Bembibre, una localidad de 10.000 habitantes en la comarca de El Bierzo (León), formará parte de la próxima Liga Femenina. Después de seis años en la LF2 y con una columna vertebral en torno a los 30 años, las jugadoras de Antonio “Chiqui” Barros han demostrado que la experiencia es un grado en las fases finales. El buen trabajo del Coelbi Bembibre ha dado su fruto y, si su economía no lo impide, recibirá a los mejores equipos de España en el Bembibre Arena la próxima temporada.
Su rival en la semifinal de hoy era el Femenino Cáceres, el mismo que le arrebató el primer puesto en la fase regular. La lucha por la plaza en la Liga Femenina no tenía secretos entre dos rivales que se conocían sobradamente. Se presumía un encuentro trabado, igualado y así fue. El desacierto en el tiro exterior y, sobre todo, los excesivos fallos en los tiros libres reflejaban la tensión en la pista. Leonesas y cacereñas se centraban en no cometer errores defensivos que les alejaran del sueño. Buch y Ramos daban ligeras ventajas al Femenino Cáceres, pero el Coelbi Bembibre se iba reencontrando en ataque con el paso de los minutos.
El resultado al trabajo de toda una temporada dependía del último cuarto. Las cacereñas se bloqueaban ofensivamente, quizá acusando el cansancio de los días previos, mientras las leonesas encontraban más facilidades para contraatacar y llegar al aro rival. Dos canastas consecutivas de Tudanca daban al Bembibre una ventaja de 9 puntos a 4:42 del final. El Femenino Cáceres buscaba la reacción a través del tiro exterior y faltas rápidas, pero nada funcionó para las cacereñas en los últimos minutos (52-64). El C.B Bembibre tuvo su día más grande y Castilla y León tendrá cuatro equipos en la próxima Liga Femenina.
La otra fiesta del domingo la vivió el Grupo Marsol Conquero junto a su afición. El club onubense, fundado en la temporada 1999/2000, competía por cuarto año consecutivo en la LF2 y disputaba su primera fase de ascenso. Sin embargo, llegaba a esta fase final como uno de los rivales a batir por su segundo puesto en la fase regular del grupo B y su condición de anfitrión. La variedad de recursos ofensivos, unida a su solidez como bloque, han llevado al Grupo Marsol Conquero a la máxima categoría del baloncesto español. Tras el descenso y desaparición del Andalucía Aifos en la temporada 2002/03, la Liga Femenina regresa a Andalucía y se expande hacia el sur.

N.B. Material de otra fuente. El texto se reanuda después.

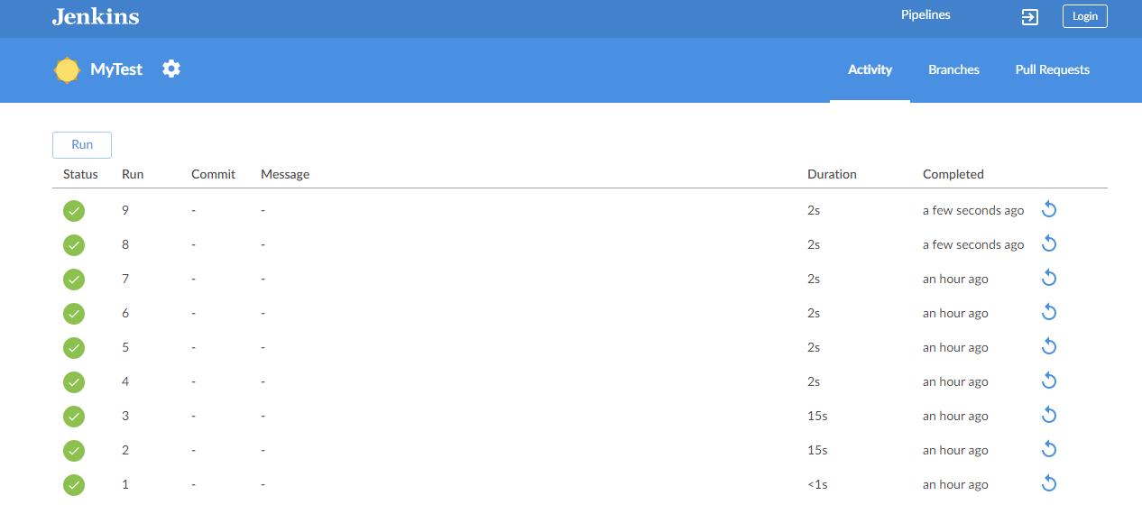The image size is (1142, 532).
Task: Rerun build number 3
Action: (x=1049, y=416)
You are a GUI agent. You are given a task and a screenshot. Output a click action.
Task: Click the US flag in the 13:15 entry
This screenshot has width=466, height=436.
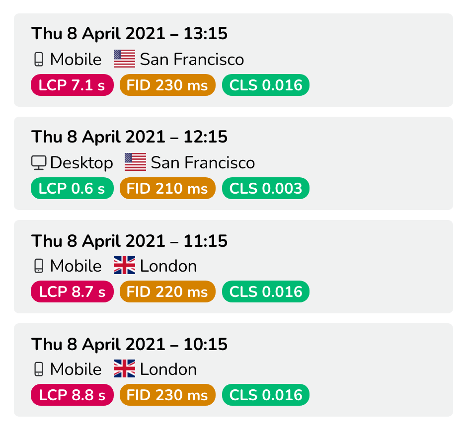point(125,59)
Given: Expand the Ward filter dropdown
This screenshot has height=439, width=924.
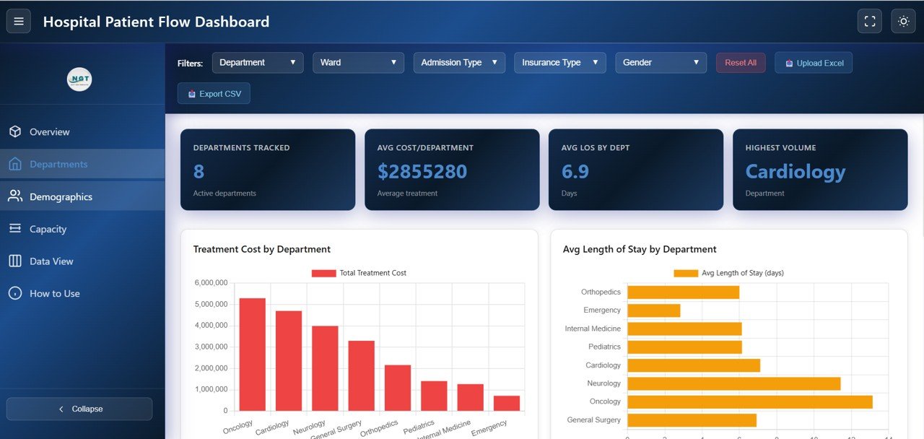Looking at the screenshot, I should [x=358, y=63].
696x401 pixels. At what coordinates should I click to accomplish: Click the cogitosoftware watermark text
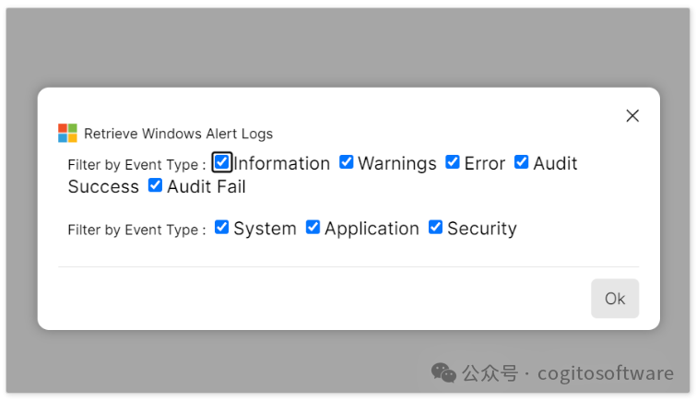pyautogui.click(x=606, y=374)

Su rival para alcanzar la gloria era el Universidad del País Vasco, un equipo rocoso y altamente competitivo en la LF2 que ha mantenido una regularidad admirable durante las dos últimas temporadas. Como sucedía en la anterior semifinal, ambos conocían las virtudes y los defectos del contrario por sus enfrentamientos previos en la fase regular. Las onubenses llegaban a la cita más descansadas física y mentalmente, algo que posiblemente marcó el choque con el paso de los minutos.
El partido también deparaba un interesante duelo en la dirección entre Mirchandani y Novo, dos jugadoras con sobrada experiencia en la Liga Femenina. La defensa de las vascas incomodó durante el primer cuarto a las locales, que no encontraban la fluidez en ataque de otras ocasiones. El UPV alcanzaba una ventaja de 7 puntos, pero Elena López se convertía en el revulsivo que necesitaba el Conquero e igualaba el encuentro al descanso. El tiro exterior catapultaba a las locales en la reanudación, mientras las vascas se venían abajo en ataque. La diferencia a favor de las onubenses alcanzaba los 16 puntos en los inicios del último cuarto. El posterior acierto del UPV en los triples resultaba insuficiente para el conjunto de Azu Muguruza. Mirchandani, Germán, Dimitrova, López y Sowinski asumían el protagonismo en el equipo de Gabriel Carrasco, que tocaba el cielo con el bocinazo final (76-66). Coelbi Bembibre y Grupo Marsol Conquero ya forman parte de la élite del baloncesto español.